In the author’s interview with Adel, another child rights activist from Ahwaz, he shares the stories of five children that he has documented over the past few months—Yasmin, Raghad, Khalid, Yasser and Jasim. Stories that are heartbreakingly common among Ahwazi people.

Yasmin is a 12-year-old girl that has “never known a childhood, like most children in the West are lucky to have.” Adel met Yasmin when she was wandering the streets of Ahwaz, begging every passerby to buy her flowers, posters, or gum.

Raghad is an 11-year-old girl, who also sells flowers to people in the city. Like many Ahwaz children, she is unable to attend school, working long hours to support her family instead. She informed Adel that she must work because her father is unable to, he is ill and both his feet have been amputated.

Khaled, 11, and Yasser, 12, spend hours each day rummaging through garbage bins in search of plastic, dry bread, or anything else they can sell to make a little bit of money for their families. Both boys explained that they were once good students, but had to “quit school and earn a living when their fathers lost their jobs.”

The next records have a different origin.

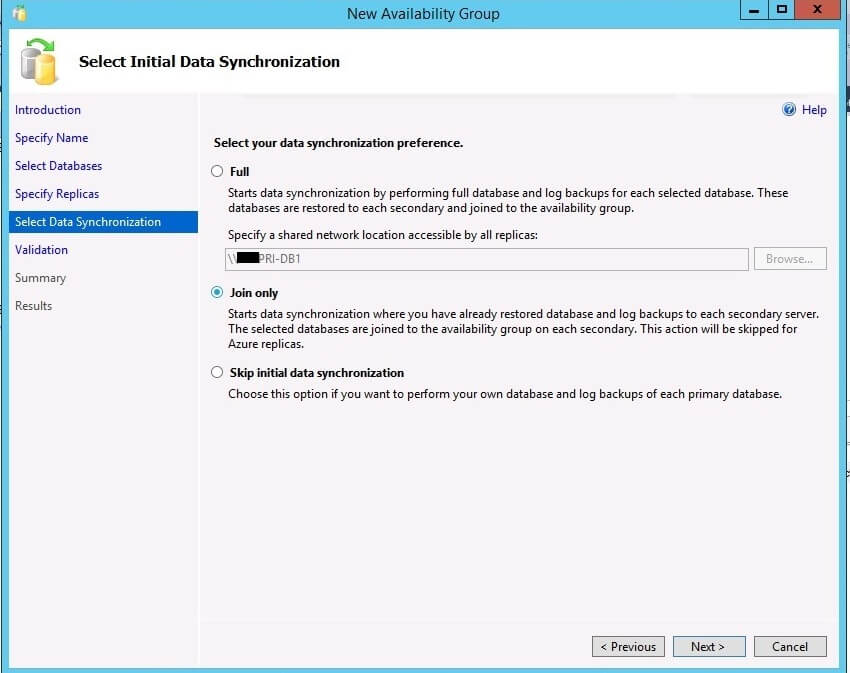Select the Full synchronization radio button
The image size is (850, 673).
(217, 172)
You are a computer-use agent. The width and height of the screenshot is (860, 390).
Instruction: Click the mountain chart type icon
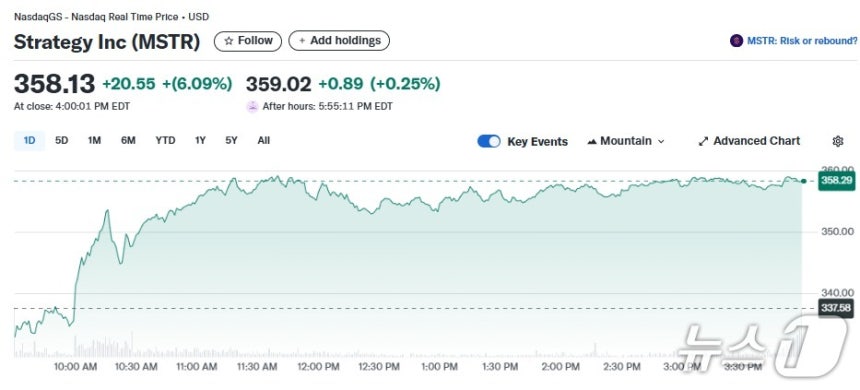point(592,142)
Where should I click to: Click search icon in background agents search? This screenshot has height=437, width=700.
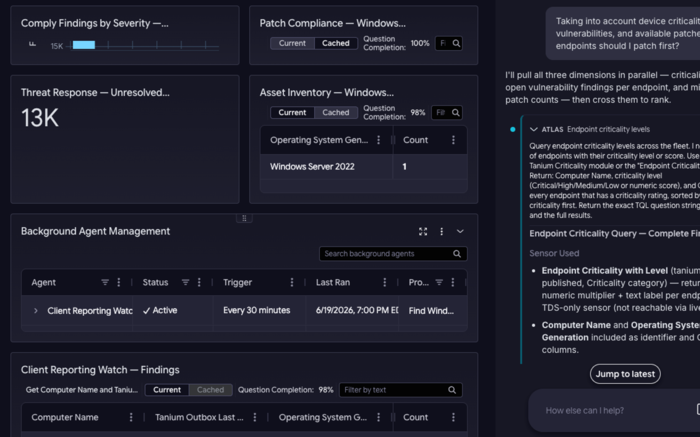click(x=457, y=254)
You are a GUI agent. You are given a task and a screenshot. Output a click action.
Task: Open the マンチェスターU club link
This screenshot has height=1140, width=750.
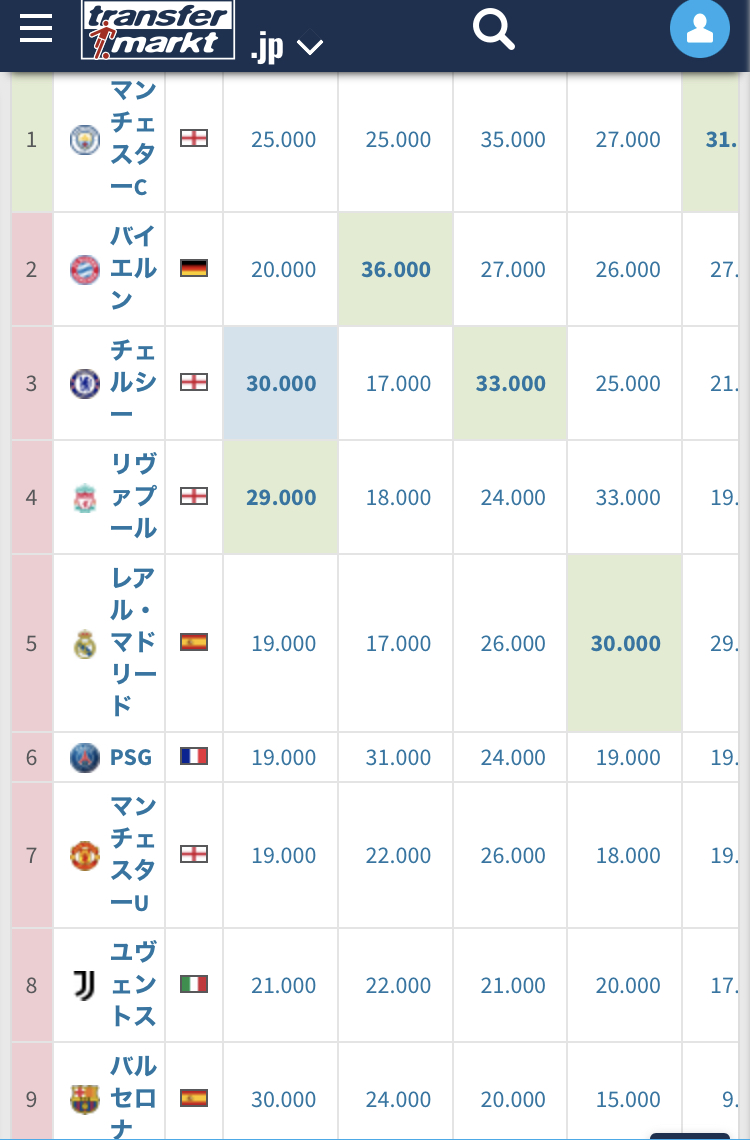(132, 855)
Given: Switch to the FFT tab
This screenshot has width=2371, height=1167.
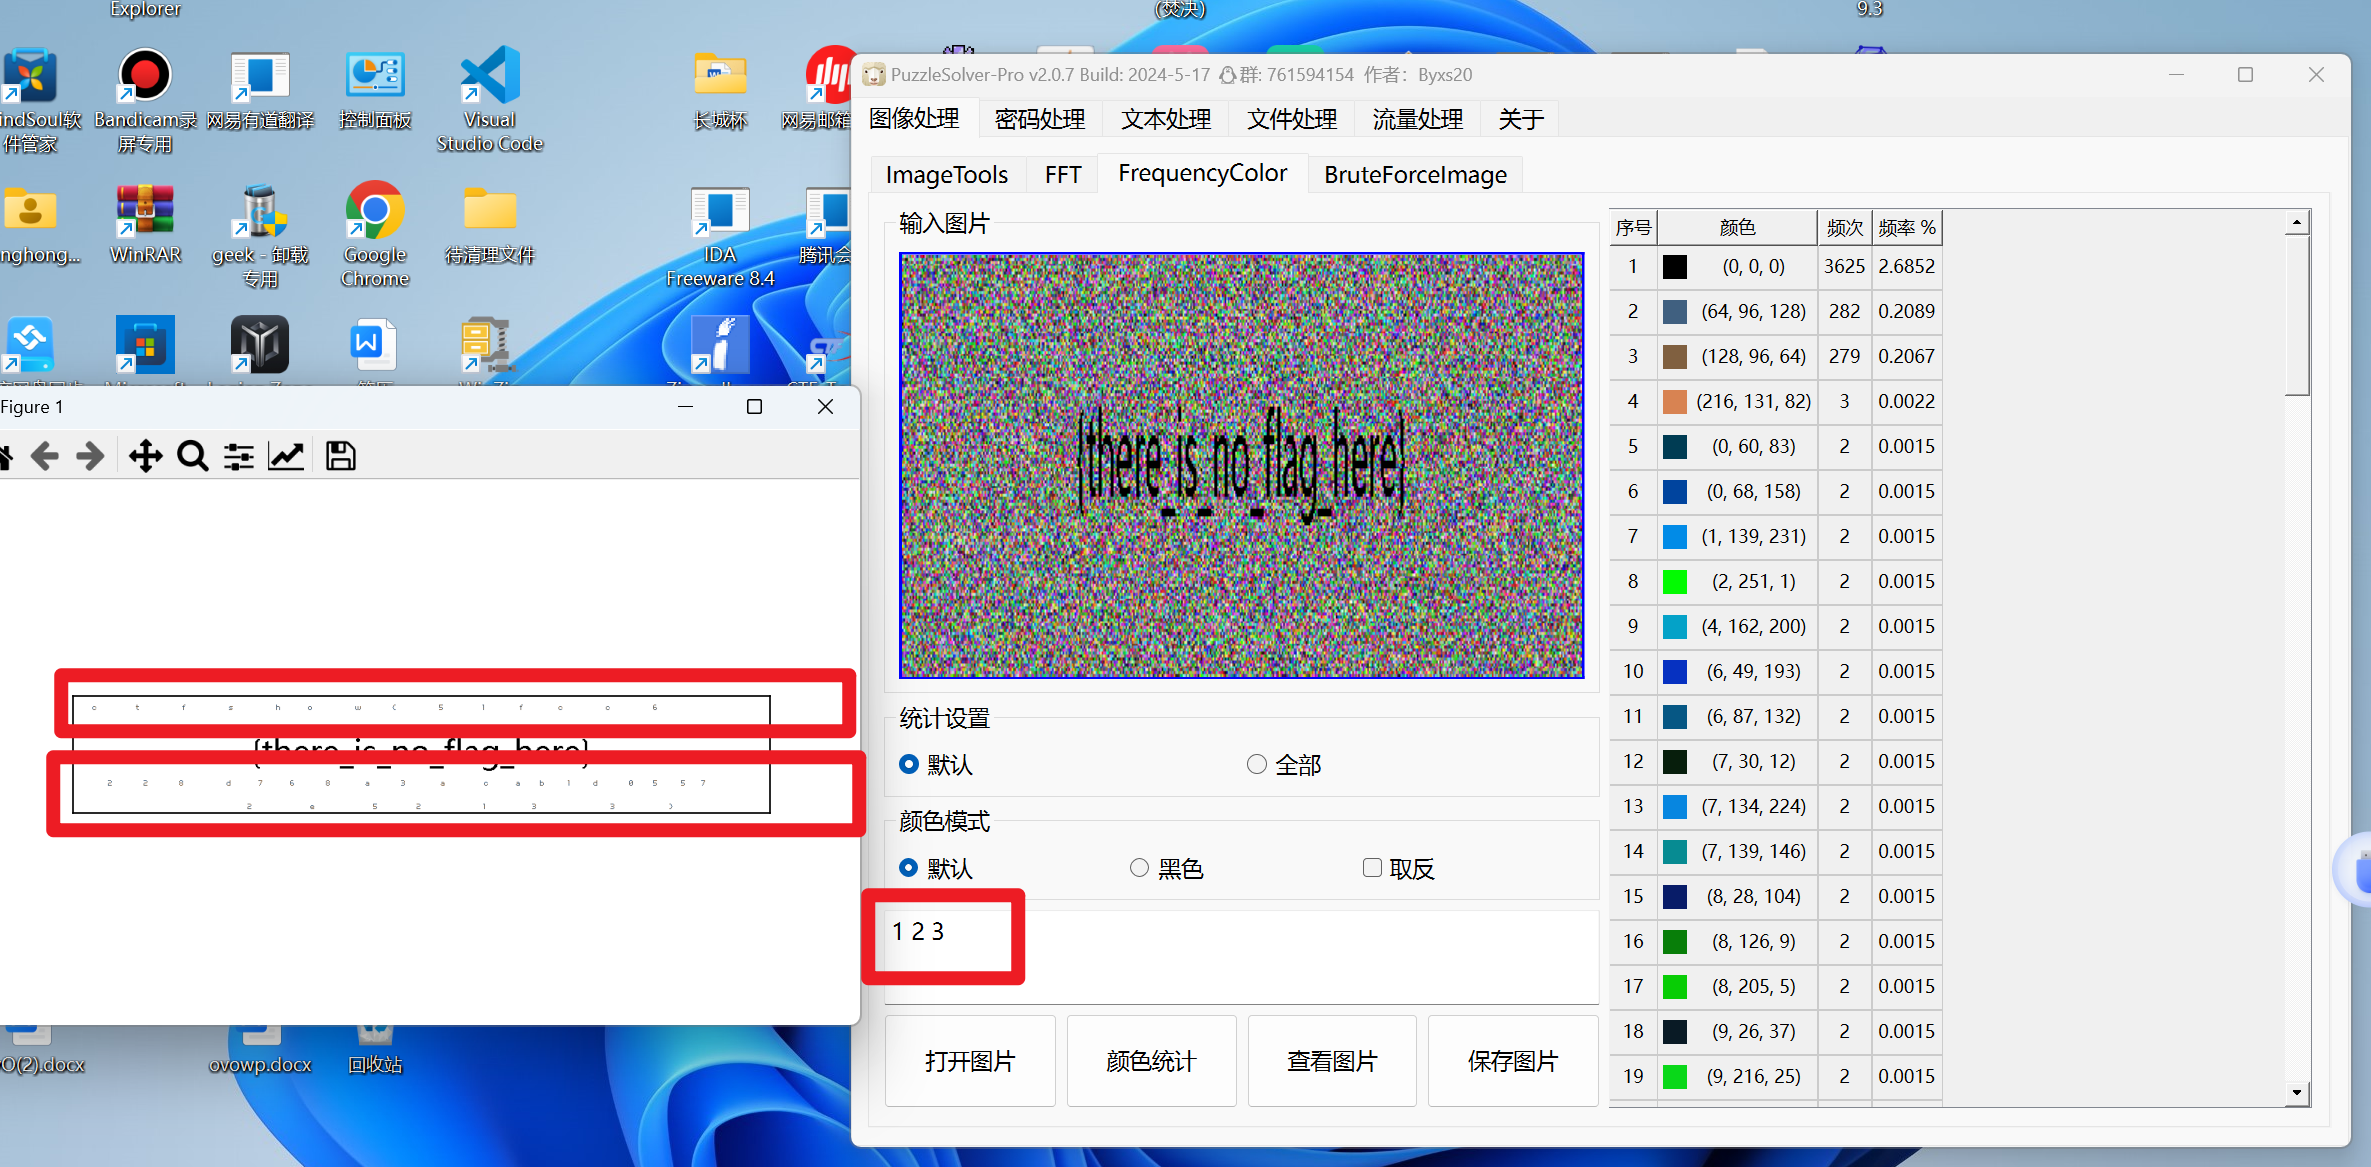Looking at the screenshot, I should (x=1062, y=175).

Jasim is only 13 years old and sells balloons in the street of Ahwaz city. He informed Adel, “once I sell all of my balloons, I can go home. But Thursday and Friday, I get home very late because I went to many graveyards and washed dirty gravestones.” Jasim went on to describe how he has been abused by predators while working late in the graveyards. He told Adel, “I get scared and…I have bad dreams about those cemeteries.” Jasim should be in school, getting an education. Not working late into the night, only to experience abuses that no child should ever have to suffer.

Unfortunately, this is the reality for many Ahwazi children—not even 13 years old, compelled to work late nights in cemeteries and left to suffer from endless nightmares. Other children risk their lives to spend their days working as street vendors navigating busy roads, or taking other dangerous jobs with the hopes of scraping together enough money to pay rent, buy food, or medicine—with no chance of receiving an education or experiencing the joys of childhood. This is the life of the Ahwazi child, to be a worker.

The lack of education and socialization among the young threatens to create a lost generation that will propagate a cycle of poverty that could last for generations. The region, already stressed, does not need the added pressures of poverty, disease and hopelessness to become embedded in another minority.